REVIEW OF Aitchison The Seeds of Speech

REVIEW OF
The Seeds of Speech
by Jean Aitchison,
Cambridge University Press, 1996.

James R Hurford,
Language Evolution and Computation Research Unit,
Linguistics Department, University of Edinburgh

(This review appeared in Quarterly Review of Biology.)

Jean Aitchison is best known as an excellent writer of books popularizing various aspects of linguistics, especially psycholinguistics and historical linguistics. Here, in 220 pages of main text, she excels even her own previous best in terms of lively, imaginative, well crafted expository prose aimed at the `educated layperson', or, more likely, the beginning college undergraduate interested in (or taking a course on!) the broad topic of the origins and evolution of human language. With her own background of scholarly research into language development in children, pidgin languages, and historical linguistics, she is well placed to write such a book. And, fittingly for someone the title of whose chair includes `communication', she writes at a brilliantly sustained chatty level about matters of considerable mystery and abstraction.

The flavour, including many quotations from nursery rhymes and children's books, may not be to everybody's liking, but in my view this book ranks with champion popularizations such as Pinker's The Language Instinct and Dawkins' The Selfish Gene. Where Aitchison differs from these authors is that they both had an axe to grind, a view to which they wished to convert their readers. The Seeds of Speech is not a proselytizing book in the same sense, except that it attempts, as any popular book must, to convince the reader of the interestingness of its topic.

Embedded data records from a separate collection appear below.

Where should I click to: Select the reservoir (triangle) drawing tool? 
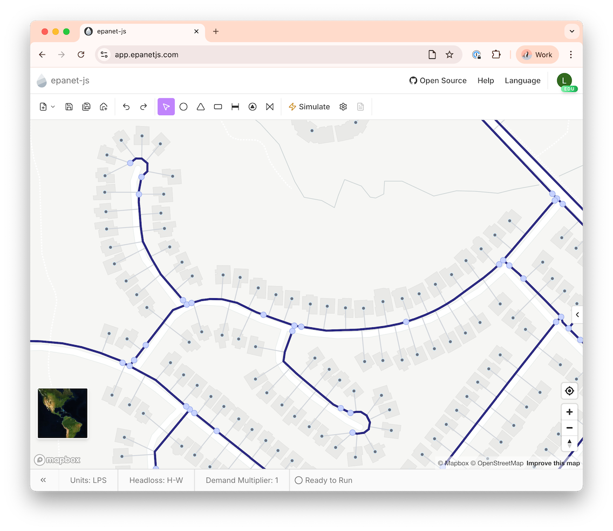coord(201,107)
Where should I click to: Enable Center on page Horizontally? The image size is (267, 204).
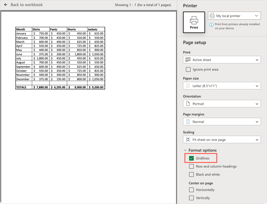point(191,190)
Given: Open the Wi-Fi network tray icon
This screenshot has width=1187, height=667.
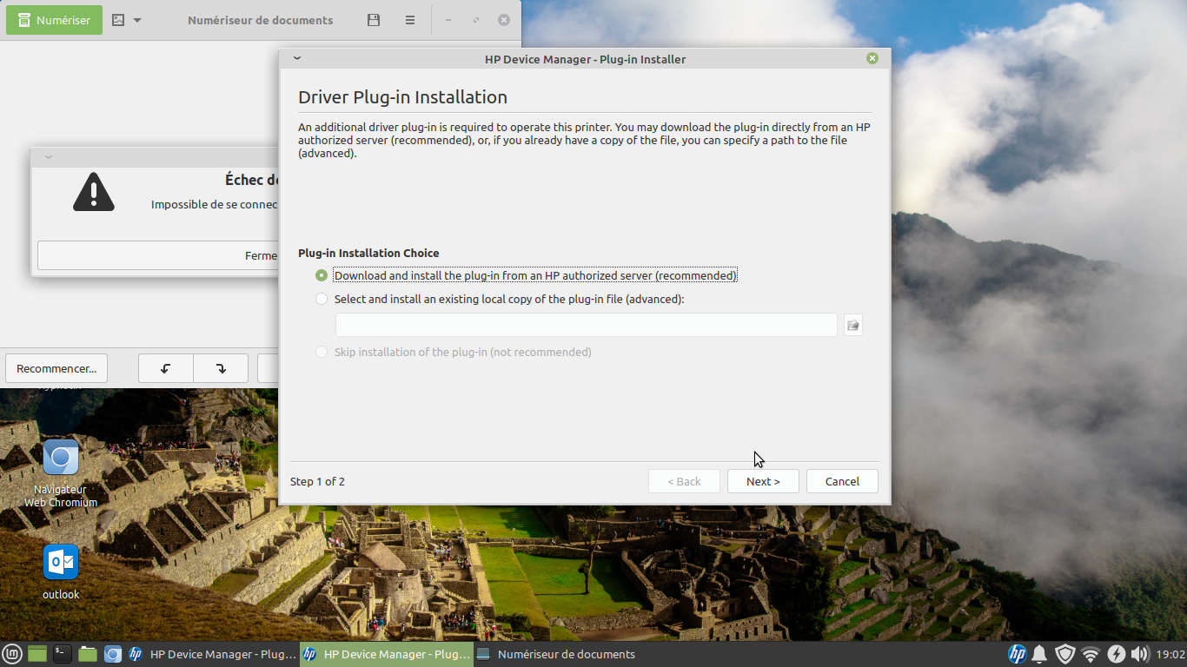Looking at the screenshot, I should tap(1091, 654).

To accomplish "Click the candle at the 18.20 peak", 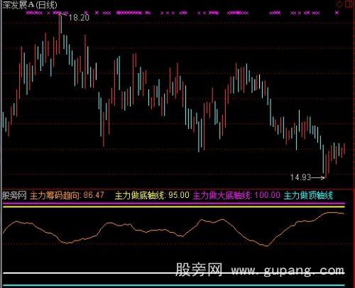I will 60,31.
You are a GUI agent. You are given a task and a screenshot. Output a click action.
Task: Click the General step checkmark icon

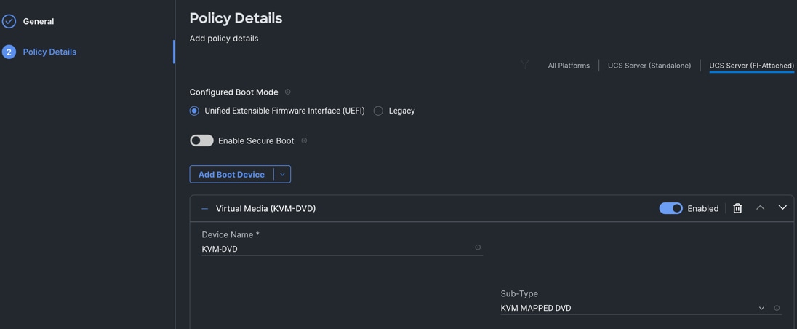click(x=9, y=21)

Jean Aitchison tends to present both sides of popular dichotomies (with characteristic snappy labels like ``Rabbit-out-of-a-hat'') and conclude that the truth is somewhere in between them.

The book covers a lot of the crucial ground for any course in the origins and evolution of language, drawn from anthropology. psycholinguistics, structural linguistics, primatology, evolutionary theory and ethology. I would not use it as the main text in any university course, as it inevitably stays at a rather superficial level. But I will recommend it to students as pre-course, or bedtime informal, reading, as it has a way of introducing central theoretical and empirical issues simply and clearly, from which one can hope to build by more advanced study.